Although not as well known as Frank Benson (q.v.), Childe Hassam (q.v.), or Edmund Tarbell (q.v.), John Appleton Brown ranks among the forerunners of American Impressionism. Born and raised in Newburyport, Massachusetts, Brown opened his first studio in Boston in 1865. Soon afterward, he became the pupil of Alfred Thompson Bricher (q.v.), remaining with him about a year before traveling to Paris to study painting with the Barbizon landscapist Emile Charles Lambinet (1815-1877).

Brown made a second trip to France in 1875. During that year, the two paintings he sent to the French Salon were accepted, an honor that established his reputation at home. Settling in Boston, the artist became known for quietly cheerful landscapes that critics often likened to the work of the Barbizon master Jean-Baptiste Camille Corot (1796-1875). Apple orchards in bloom were among Brown's favorite subjects, and for his many canvases of these trees, the artist earned the sobriquet "Appleblossom Brown." Brown was also a highly regarded pastelist and an associate of the National Academy of Design. He died in New York City in 1902.
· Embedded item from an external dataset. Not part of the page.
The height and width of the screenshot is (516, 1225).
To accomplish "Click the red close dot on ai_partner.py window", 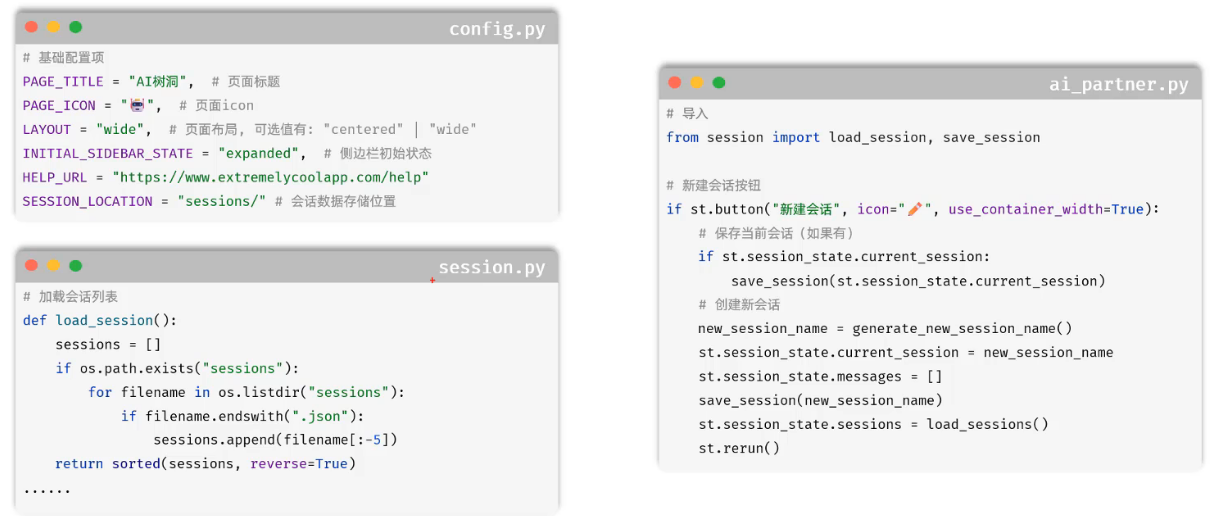I will [675, 82].
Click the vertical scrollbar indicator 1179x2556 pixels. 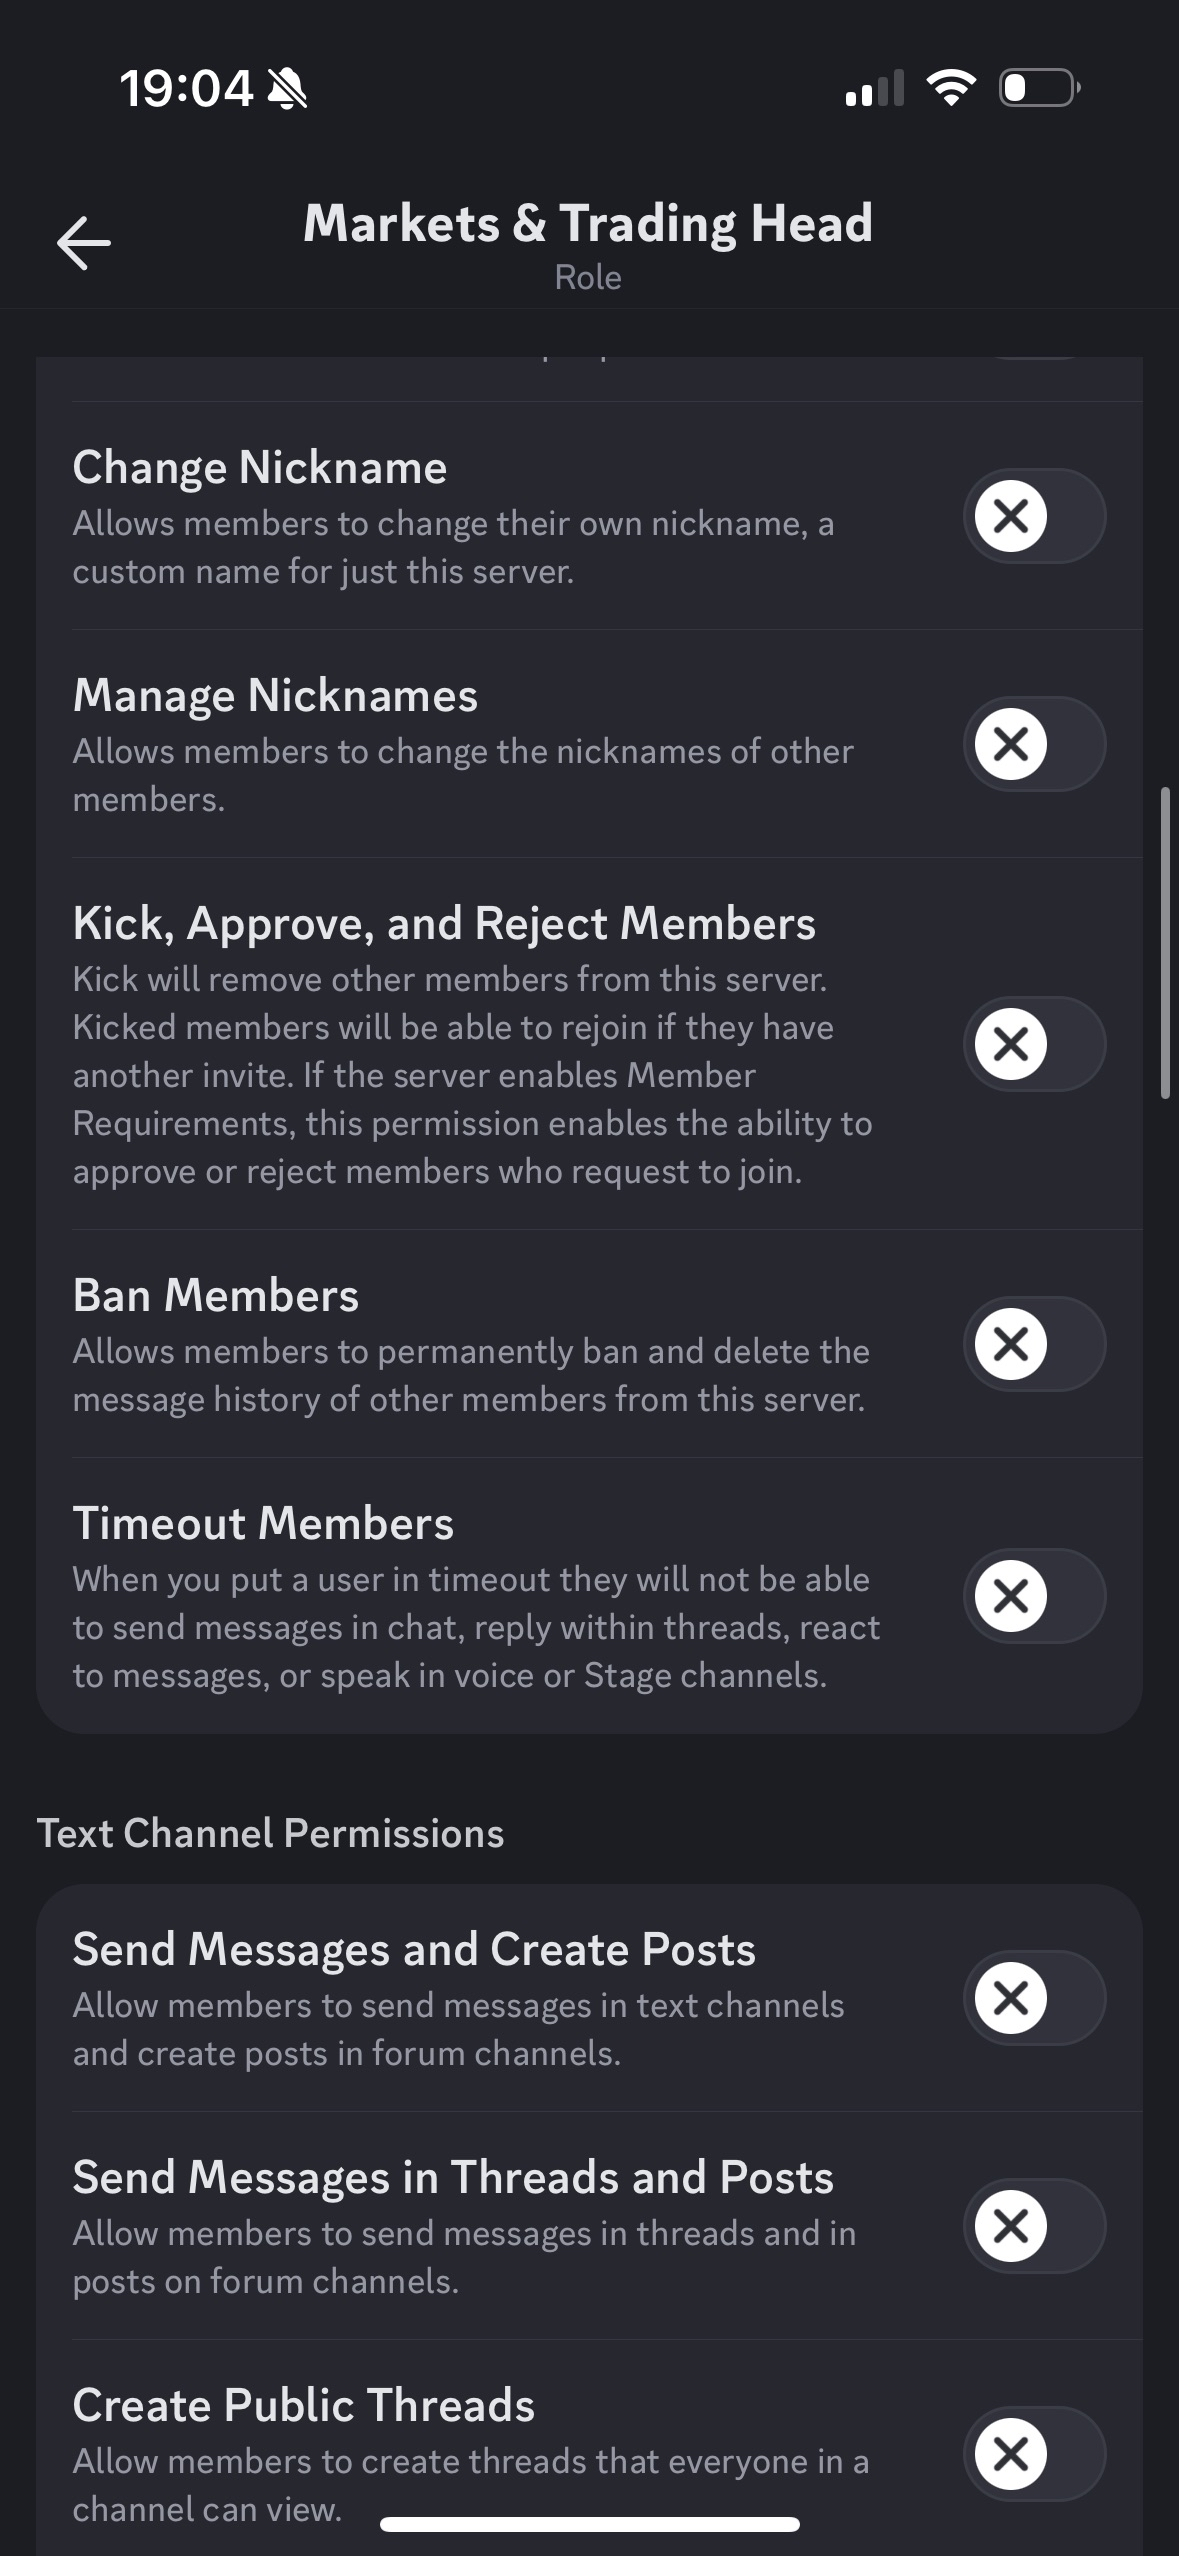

Brown met poet Celia Thaxter while studying porcelain painting in Boston in 1877. The two soon became good friends, and Brown was a frequent guest of the Thaxters at their island home off the New Hampshire coast. There many artists and musicians gathered, and a few favorites, including Brown and Childe Hassam, were eventually provided with nearby studios of their own. Brown was particularly inspired by Celia Thaxter's celebrated flower gardens, and his paintings and pastels of this subject are today regarded among his best work.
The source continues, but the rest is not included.